| EXERCISE DIRECTIONS |
Please repeat word for word the line containing "Task: Expand the 뉴스 (4354) bookmarks folder" and every following line up to and including the last one below, pictures excluded.

**** DATA SECTION

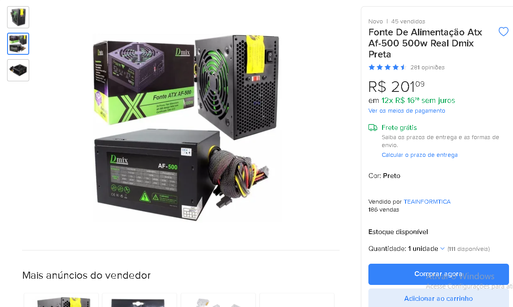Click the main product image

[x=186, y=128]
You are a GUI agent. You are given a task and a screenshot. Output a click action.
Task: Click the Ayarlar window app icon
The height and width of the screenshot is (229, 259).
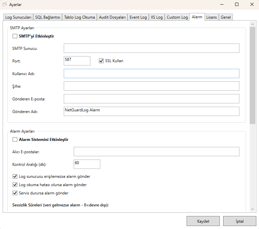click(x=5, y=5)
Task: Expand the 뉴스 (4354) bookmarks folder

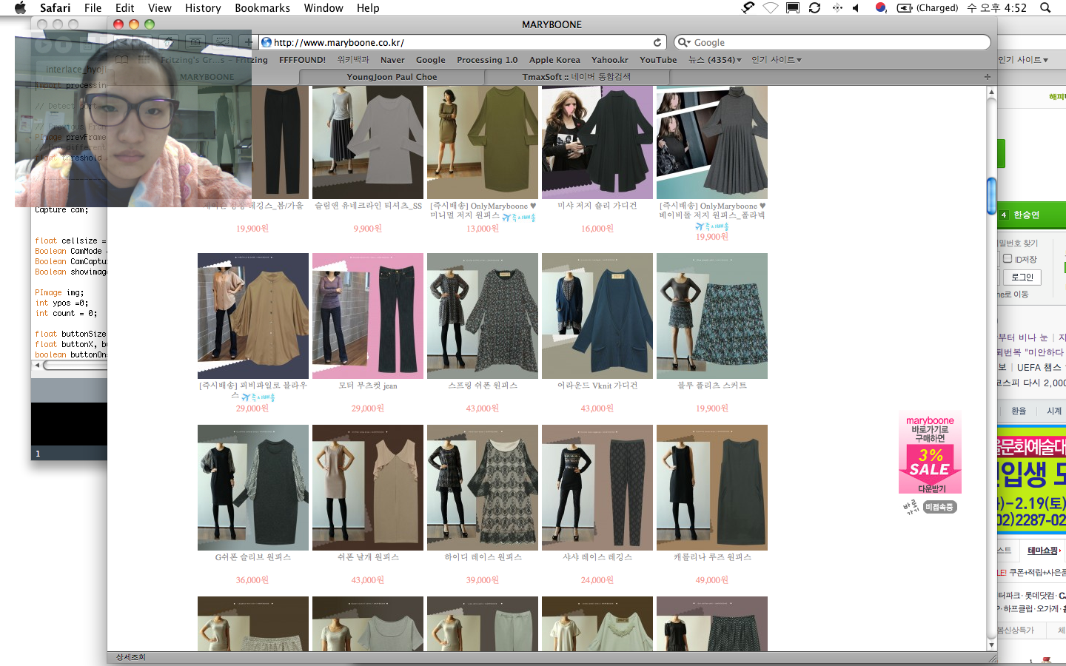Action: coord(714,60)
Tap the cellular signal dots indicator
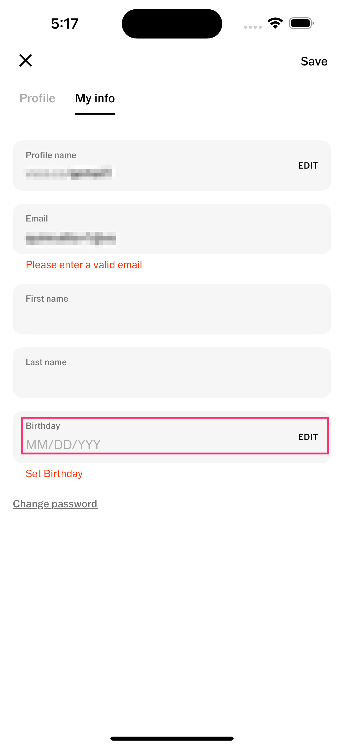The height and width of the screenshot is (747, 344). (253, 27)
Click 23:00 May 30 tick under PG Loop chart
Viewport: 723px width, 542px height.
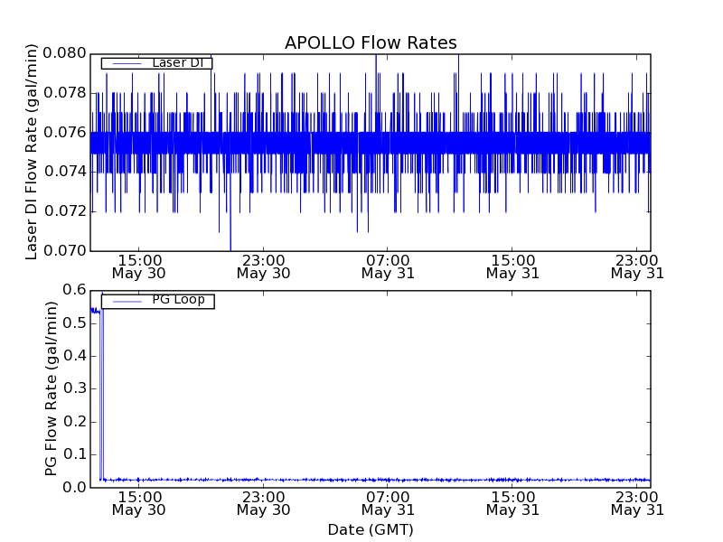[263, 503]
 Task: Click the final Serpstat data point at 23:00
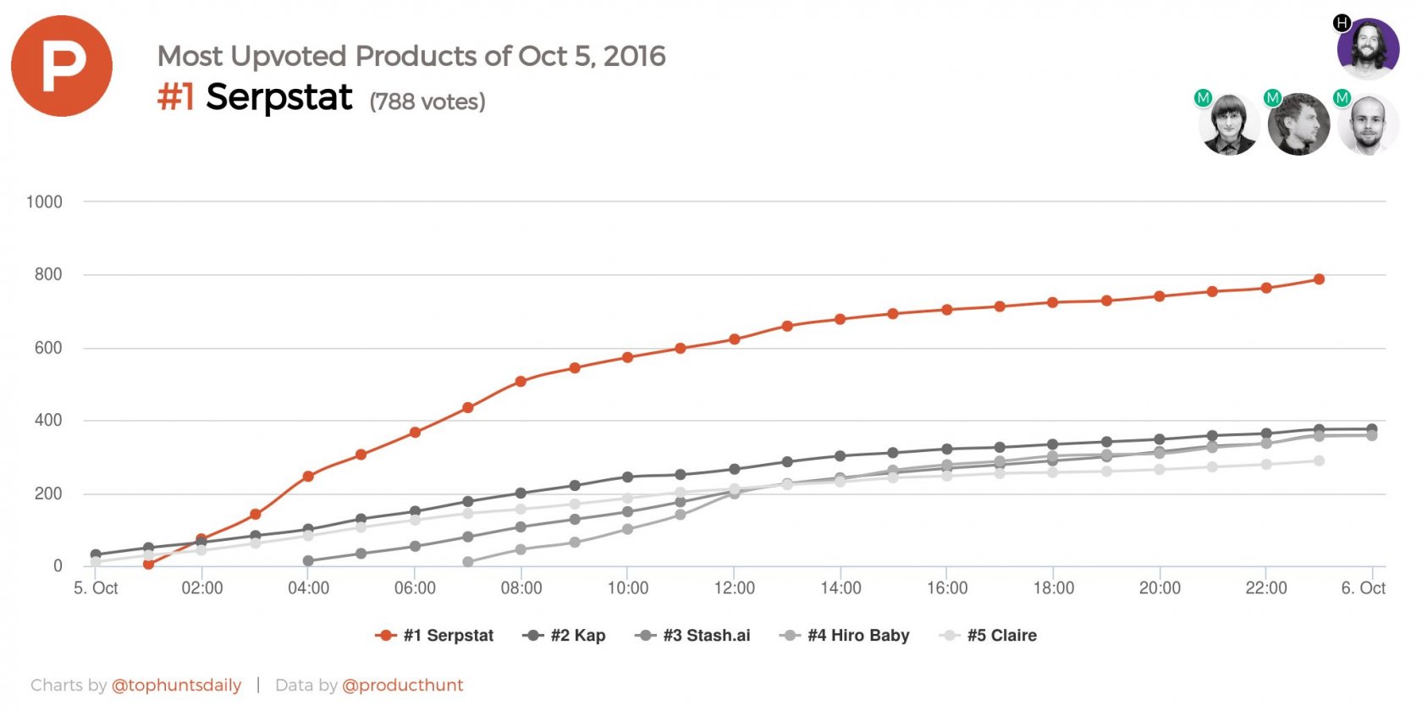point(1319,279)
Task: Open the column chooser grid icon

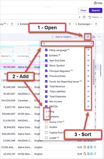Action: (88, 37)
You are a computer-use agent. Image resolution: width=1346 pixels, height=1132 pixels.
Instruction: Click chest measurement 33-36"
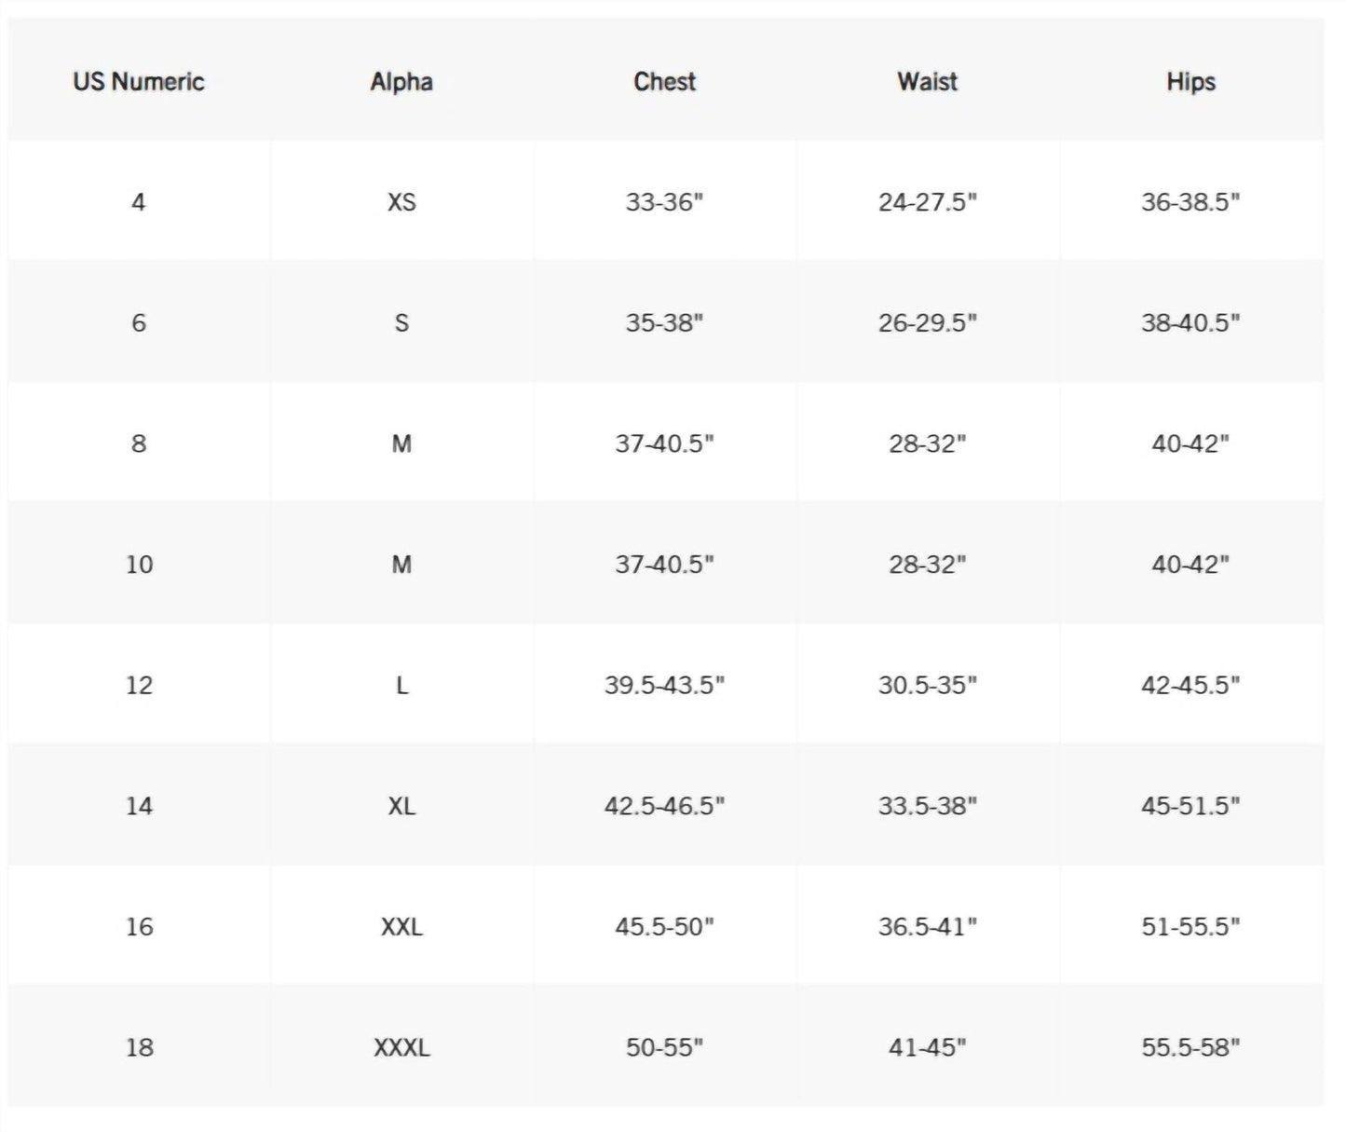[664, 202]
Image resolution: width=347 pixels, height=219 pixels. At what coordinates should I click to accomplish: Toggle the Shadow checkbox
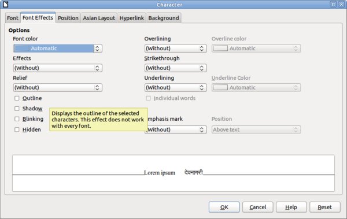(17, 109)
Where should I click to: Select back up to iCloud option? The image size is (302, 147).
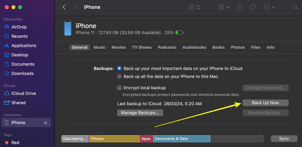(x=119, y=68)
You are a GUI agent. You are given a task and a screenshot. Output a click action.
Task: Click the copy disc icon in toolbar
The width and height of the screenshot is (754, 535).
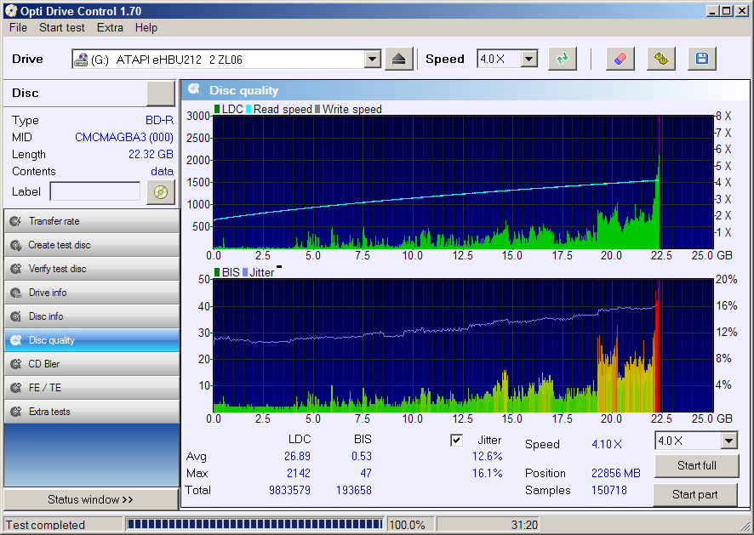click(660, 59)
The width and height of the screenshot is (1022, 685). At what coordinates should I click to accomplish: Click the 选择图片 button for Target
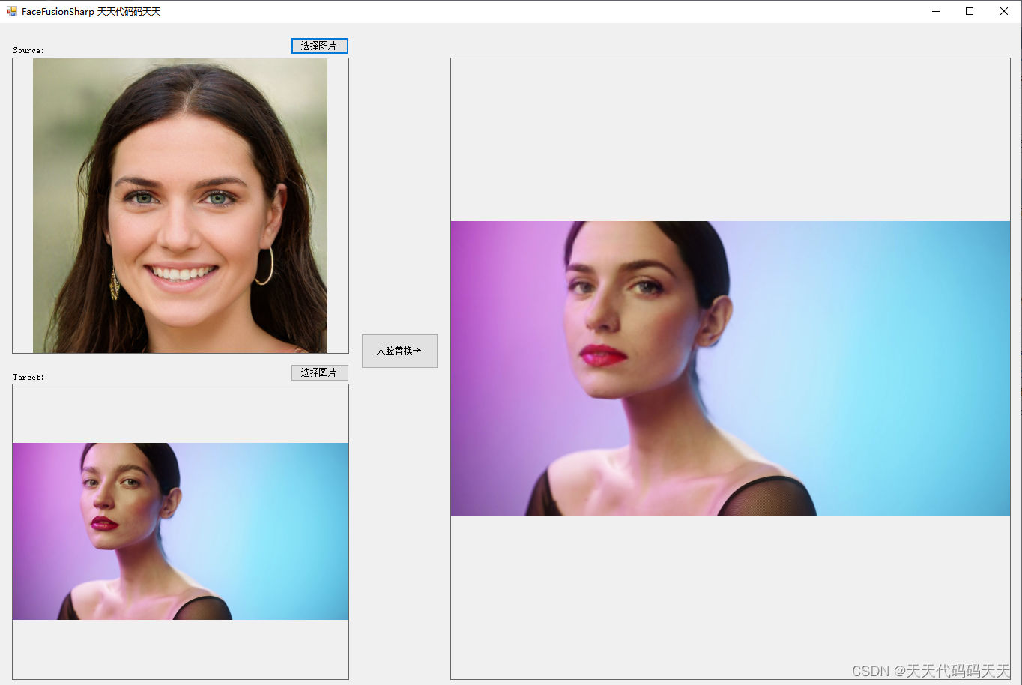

********

| RESPONSE AREA |
Task: Expand the 뉴스 (4354) bookmarks folder

Action: coord(714,60)
Tap the cellular signal dots indicator
The height and width of the screenshot is (747, 344). (253, 27)
Click 23:00 May 30 tick under PG Loop chart
Viewport: 723px width, 542px height.
[263, 503]
 Task: Click the final Serpstat data point at 23:00
point(1319,279)
Task: Open the column chooser grid icon

Action: (88, 37)
You are a computer-use agent. Image resolution: width=1346 pixels, height=1132 pixels.
Instruction: Click chest measurement 33-36"
[664, 202]
Image resolution: width=347 pixels, height=219 pixels. At what coordinates should I click to accomplish: Toggle the Shadow checkbox
(17, 109)
Where should I click to: Select back up to iCloud option? The image size is (302, 147).
(x=119, y=68)
You are a GUI agent. You are given a task and a screenshot. Output a click action.
Task: Click the copy disc icon in toolbar
The width and height of the screenshot is (754, 535).
click(660, 59)
The width and height of the screenshot is (1022, 685). At what coordinates should I click to accomplish: Click the 选择图片 button for Target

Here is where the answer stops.